** Saved entries **
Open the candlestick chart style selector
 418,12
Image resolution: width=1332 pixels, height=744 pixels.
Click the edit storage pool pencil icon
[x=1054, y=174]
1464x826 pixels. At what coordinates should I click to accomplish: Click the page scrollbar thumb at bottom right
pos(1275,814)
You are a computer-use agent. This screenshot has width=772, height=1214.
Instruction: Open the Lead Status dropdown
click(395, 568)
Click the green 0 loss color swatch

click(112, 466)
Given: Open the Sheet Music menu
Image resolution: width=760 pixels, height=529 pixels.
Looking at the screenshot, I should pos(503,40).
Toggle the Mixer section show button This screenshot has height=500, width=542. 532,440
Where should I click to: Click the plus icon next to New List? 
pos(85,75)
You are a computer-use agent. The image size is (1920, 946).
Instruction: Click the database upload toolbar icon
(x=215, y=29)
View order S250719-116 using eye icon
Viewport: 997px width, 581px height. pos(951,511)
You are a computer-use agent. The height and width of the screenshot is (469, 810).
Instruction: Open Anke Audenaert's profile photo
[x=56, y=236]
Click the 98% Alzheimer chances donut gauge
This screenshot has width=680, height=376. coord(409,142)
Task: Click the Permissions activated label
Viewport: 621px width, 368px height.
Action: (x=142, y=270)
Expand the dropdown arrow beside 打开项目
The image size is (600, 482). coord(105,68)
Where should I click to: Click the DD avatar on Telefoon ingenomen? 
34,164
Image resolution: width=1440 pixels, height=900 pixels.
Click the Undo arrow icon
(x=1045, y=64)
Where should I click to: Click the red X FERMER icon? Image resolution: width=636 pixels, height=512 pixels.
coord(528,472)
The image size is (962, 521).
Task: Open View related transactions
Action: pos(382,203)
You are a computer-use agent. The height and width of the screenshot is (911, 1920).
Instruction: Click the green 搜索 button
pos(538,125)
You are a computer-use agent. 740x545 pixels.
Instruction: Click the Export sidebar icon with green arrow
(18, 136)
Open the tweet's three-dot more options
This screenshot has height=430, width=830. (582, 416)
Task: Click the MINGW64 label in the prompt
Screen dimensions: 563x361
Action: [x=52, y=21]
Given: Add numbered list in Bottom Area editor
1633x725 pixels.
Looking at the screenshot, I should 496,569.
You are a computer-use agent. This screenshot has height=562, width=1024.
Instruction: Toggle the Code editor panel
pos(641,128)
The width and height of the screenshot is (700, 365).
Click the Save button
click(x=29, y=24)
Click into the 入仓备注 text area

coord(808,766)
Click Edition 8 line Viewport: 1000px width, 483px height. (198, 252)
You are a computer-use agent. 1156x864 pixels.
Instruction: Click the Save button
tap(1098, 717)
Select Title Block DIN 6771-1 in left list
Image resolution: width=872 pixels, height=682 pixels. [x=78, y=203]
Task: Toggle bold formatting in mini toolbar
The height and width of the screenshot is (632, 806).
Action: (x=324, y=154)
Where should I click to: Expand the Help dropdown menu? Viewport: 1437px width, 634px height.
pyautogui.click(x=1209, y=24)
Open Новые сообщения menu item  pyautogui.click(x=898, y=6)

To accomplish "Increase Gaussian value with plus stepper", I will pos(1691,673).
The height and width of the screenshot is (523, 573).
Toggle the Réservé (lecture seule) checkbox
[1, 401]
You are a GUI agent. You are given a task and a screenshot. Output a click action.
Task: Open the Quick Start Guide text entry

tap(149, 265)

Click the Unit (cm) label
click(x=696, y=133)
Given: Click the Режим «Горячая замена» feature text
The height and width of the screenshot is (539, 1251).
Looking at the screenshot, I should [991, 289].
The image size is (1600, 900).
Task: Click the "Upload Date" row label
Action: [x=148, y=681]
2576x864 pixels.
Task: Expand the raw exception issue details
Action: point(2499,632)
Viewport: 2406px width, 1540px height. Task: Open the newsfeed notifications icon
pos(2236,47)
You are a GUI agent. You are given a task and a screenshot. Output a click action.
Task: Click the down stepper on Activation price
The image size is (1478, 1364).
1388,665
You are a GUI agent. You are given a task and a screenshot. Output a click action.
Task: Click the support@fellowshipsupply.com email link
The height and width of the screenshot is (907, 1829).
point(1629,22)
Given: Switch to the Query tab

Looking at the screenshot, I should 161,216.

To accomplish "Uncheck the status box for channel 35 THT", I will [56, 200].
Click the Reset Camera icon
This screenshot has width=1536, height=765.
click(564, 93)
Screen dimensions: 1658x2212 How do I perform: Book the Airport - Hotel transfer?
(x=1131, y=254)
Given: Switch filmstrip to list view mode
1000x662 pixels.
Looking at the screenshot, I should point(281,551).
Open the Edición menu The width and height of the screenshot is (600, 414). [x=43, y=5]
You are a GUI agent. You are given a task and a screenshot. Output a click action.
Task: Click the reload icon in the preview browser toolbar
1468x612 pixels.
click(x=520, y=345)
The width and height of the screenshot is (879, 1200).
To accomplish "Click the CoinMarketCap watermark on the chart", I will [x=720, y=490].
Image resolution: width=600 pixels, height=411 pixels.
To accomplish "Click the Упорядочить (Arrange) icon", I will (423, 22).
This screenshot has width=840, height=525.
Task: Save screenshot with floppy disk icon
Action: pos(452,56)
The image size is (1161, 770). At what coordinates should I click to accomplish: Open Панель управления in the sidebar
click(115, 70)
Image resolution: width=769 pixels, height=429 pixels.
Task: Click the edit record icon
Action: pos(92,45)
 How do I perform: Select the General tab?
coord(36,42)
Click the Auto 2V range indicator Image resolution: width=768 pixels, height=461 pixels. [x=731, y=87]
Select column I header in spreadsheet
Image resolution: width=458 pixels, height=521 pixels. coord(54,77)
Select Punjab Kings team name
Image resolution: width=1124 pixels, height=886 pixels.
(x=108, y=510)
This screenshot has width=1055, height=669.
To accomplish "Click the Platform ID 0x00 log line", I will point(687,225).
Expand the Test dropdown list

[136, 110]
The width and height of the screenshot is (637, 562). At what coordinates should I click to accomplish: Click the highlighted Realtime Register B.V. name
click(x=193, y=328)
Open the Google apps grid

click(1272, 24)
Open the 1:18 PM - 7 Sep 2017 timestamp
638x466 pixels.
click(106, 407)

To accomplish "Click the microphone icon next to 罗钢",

** Exercise prompt **
How many lines in the records above hold the string "stepper"? Only the number is wanted.

** Exercise output **
2